Leanne also had a form of Medicaid not taken by many partial hospitalization or residential programs, which laid bare the inequity in access to care. Although I often witness such inequities, seeing them play out so grotesquely all at once, for a young patient, felt hopeless.
I pushed hard to convince our care team (Leanne, her nutritionist, her therapist and her mother) that she needed more support than we could provide. None of us felt comfortable sending Leanne to a residential program by herself in the middle of a pandemic. But when she dropped weight again the next week, her mother rushed to apply for programs in and around the city.
After a few weeks of trying and getting waitlisted, Leanne’s mom finally found the Family Based Treatment for Anorexia Nervosa through the Columbia Center for Eating Disorders in New York City.

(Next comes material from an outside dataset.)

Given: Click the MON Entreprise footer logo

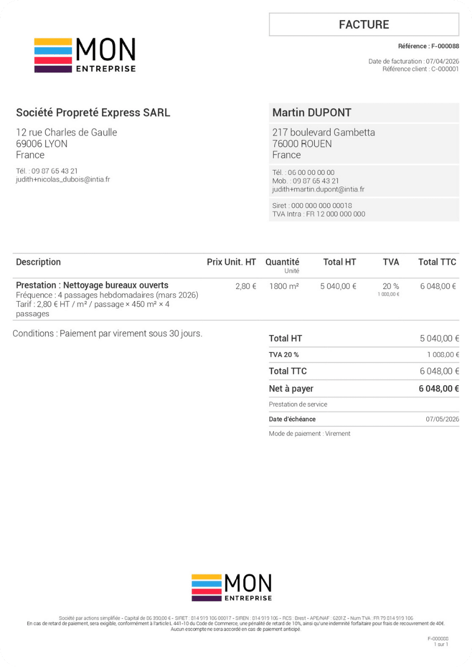Looking at the screenshot, I should (x=232, y=587).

The program has three stages. In the first stage, it empowers parents to renourish their children to baseline weight. In the second stage, it empowers the child or teenager to be more autonomous with their eating behaviors. In the final stage, the program helps the patient and family reintegrate these new tools and habits into normal daily routines. During the pandemic, the FBT program has gone fully virtual. The FBT therapist meets with Leanne and her mom remotely and oversees home-based treatment of five or six other patients while working with a supportive team to help guide individualized treatment.
Leanne still comes into our office for weight checks and blood work every few weeks. I get updates from the FBT therapist weekly, and work with her to set goal weights. Leanne and her family are well into the first stage of the FBT program.
I remember when I first talked to Leanne’s FBT therapist. I wasn’t sure that a remote program was the right level of care. In fact, I assumed any sort of virtual care was inappropriate for the severity of Leanne’s weight loss. However, her slow but consistent progress has proved to me that with the right tools and support, high levels of virtual care are possible and potentially revolutionary.
I saw Leanne in the office recently. This time she was wearing dramatic dark eye make-up with a sense of exhaustion. I can only imagine what it feels like to have to eat 3,000 calories daily under the supervision of parents and therapists. Thankfully, the 15 pounds she has gained have made a difference; her clavicles are not as obvious, her shoulders are more rounded and her elbows are less sharp. We try not to talk about the numbers too much with her, just enough to encourage and to let her know she’s on the right track. For her, the weight gain is not a celebration – every pound she gains triggers a loss of control – and every pound she has yet to gain feels insurmountable.